Posted on: 27 November 2016

Essay:
The East India Company: The original corporate raiders
By William Dalrymple
Guardian - 2015

For a century, the East India Company conquered, subjugated and plundered vast tracts of south Asia. The lessons of its brutal reign have never been more relevant.

One of the very first Indian words to enter the English language was the Hindustani slang for plunder: “loot”. According to the Oxford English Dictionary, this word was rarely heard outside the plains of north India until the late 18th century, when it suddenly became a common term across Britain. To understand how and why it took root and flourished in so distant a landscape, one need only visit Powis Castle.
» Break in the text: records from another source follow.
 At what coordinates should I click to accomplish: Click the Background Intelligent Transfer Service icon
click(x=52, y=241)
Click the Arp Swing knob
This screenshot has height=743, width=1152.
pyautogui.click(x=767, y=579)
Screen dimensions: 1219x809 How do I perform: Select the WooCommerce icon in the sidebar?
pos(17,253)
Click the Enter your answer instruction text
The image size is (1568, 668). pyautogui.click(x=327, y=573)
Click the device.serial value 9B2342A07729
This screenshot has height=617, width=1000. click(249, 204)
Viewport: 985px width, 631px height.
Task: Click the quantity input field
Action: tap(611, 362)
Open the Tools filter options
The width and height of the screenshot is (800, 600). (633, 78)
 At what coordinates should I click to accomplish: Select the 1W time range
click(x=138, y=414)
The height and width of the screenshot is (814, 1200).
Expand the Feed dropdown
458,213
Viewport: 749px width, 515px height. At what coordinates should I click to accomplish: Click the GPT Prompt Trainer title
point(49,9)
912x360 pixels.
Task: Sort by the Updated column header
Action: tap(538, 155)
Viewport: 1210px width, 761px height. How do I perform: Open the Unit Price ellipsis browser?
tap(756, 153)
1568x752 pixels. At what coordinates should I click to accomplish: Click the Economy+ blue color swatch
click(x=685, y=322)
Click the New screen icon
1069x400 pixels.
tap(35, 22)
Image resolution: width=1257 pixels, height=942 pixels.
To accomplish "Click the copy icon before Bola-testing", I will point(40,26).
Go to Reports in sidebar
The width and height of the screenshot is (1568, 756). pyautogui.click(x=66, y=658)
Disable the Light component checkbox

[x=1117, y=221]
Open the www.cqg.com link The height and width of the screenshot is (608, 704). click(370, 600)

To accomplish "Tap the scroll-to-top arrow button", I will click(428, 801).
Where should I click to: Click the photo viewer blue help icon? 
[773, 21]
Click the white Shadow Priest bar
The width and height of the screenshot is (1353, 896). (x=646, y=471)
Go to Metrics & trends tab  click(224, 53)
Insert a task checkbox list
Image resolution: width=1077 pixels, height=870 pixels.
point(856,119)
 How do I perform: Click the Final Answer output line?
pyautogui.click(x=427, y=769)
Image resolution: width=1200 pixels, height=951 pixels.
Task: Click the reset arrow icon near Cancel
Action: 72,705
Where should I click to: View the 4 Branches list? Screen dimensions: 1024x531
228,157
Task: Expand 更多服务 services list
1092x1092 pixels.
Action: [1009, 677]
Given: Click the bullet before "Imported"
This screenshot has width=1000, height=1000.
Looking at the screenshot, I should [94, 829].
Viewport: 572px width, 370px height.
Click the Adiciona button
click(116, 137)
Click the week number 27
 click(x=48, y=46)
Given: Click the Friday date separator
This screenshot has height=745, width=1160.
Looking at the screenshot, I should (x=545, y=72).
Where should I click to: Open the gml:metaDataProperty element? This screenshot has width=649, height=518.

The last hereditary Welsh prince, Owain Gruffydd ap Gwenwynwyn, built Powis castle as a craggy fort in the 13th century; the estate was his reward for abandoning Wales to the rule of the English monarchy. But its most spectacular treasures date from a much later period of English conquest and appropriation: Powis is simply awash with loot from India, room after room of imperial plunder, extracted by the East India Company in the 18th century.

There are more Mughal artefacts stacked in this private house in the Welsh countryside than are on display at any one place in India – even the National Museum in Delhi. The riches include hookahs of burnished gold inlaid with empurpled ebony; superbly inscribed spinels and jewelled daggers; gleaming rubies the colour of pigeon’s blood and scatterings of lizard-green emeralds. There are talwars set with yellow topaz, ornaments of jade and ivory; silken hangings, statues of Hindu gods and coats of elephant armour.

The latest in our audio long reads examines how, for a century, the East India Company conquered, subjugated and plundered vast tracts of south Asia. The lessons of its brutal reign have never been more relevant.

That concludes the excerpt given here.